Still, there has never been anything like the event on Dec. 26, when, in the 4 a.m. darkness, a group of Cubans miraculously bumped into a bridge just as their boat was sinking. Elizabeth Hernandez, 22, who was on the boat with her 2-year-old son, Michael Junior Blanco, had a cell phone.

Around 4:30, Mercedes Hernandez Guerrero picked up her phone in Miami and heard her cousin's voice.

"She was asking for help," Guerrero said. "Their boat was sinking. I told them to stay there. I thought I was helping them. I thought about going out there with a rope."

Guerrero called Ramon Saul Sanchez, the leader of the Democracy Movement, who wanted to help but first asked if the group was part of a smuggling operation. Assured that they were not, Sanchez organized a rescue group and set out on a two-hour drive to their location near Key West.

But the Coast Guard got there first. A Coast Guard cutter spotted the group, plucked them off the bridge and began to process them for repatriation or deportation to a third-party country.
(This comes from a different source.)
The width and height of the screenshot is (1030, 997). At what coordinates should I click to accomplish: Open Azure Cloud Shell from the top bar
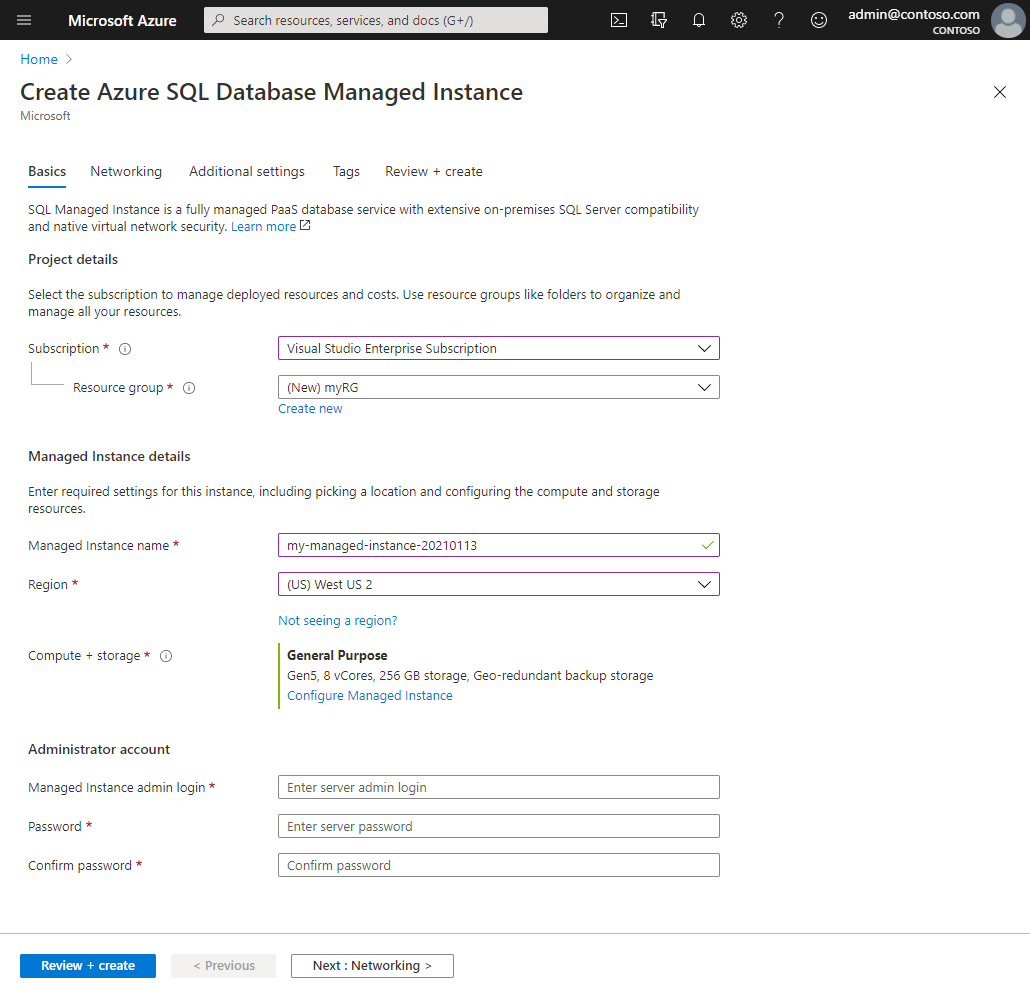click(x=618, y=20)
About 97 percent of Cubans intercepted at sea are sent home, but 3 percent are accepted by other host countries such as Costa Rica, according to the Cuban American National Foundation, citing Coast Guard and immigration records.

Sanchez organized a demonstration at the gates of the local Coast Guard station and lawyers prepared a lawsuit, arguing that the bridge is part of the United States and is therefore land. Within a few days, the 15 were rushed to Cuba, before the case could go to court.

That is when Sanchez started his hunger strike, and when the governor called the White House, and other politicians got involved. Sanchez's Democracy Movement, whose aggressive philosophy has often collided with that of CANF, united with all Cuban groups.

"Cuba is the most crucial issue that motivates us," Sanchez said. "Each family has been divided."

That includes the families of Guerrero and Mariela Conesa, both of whom are plaintiffs in the lawsuit. Guerrero said that her cousin, also a plaintiff, lost her job and her home in Cuba for attempting the trip.

"They must leave," she said, speaking in Spanish. "Today they called them to the Immigration Department for an interview. They will pressure them. They become outcasts. They have no choice but to try to leave again."

The very idea sent shivers down Guerrero's spine as she recalled her own flight from Cuba in a boat, in the dark, 14 years ago.

"It was a very difficult thing," she said, tearing. "I came with my 2-year-old son. I would not want anyone to do that. It's not only the cold; you feel death very close, and even more so when you bring children."

Sanchez made the trip when he was 16, and said he was willing to die of hunger to make the voyage safer for others. He said he wants the committee to ask the Coast Guard to halt its tactics of bumping boats and tackling refugees.

"They are victims in this, too," Sanchez said of the Coast Guard. "They are forced to enforce this inhumane policy."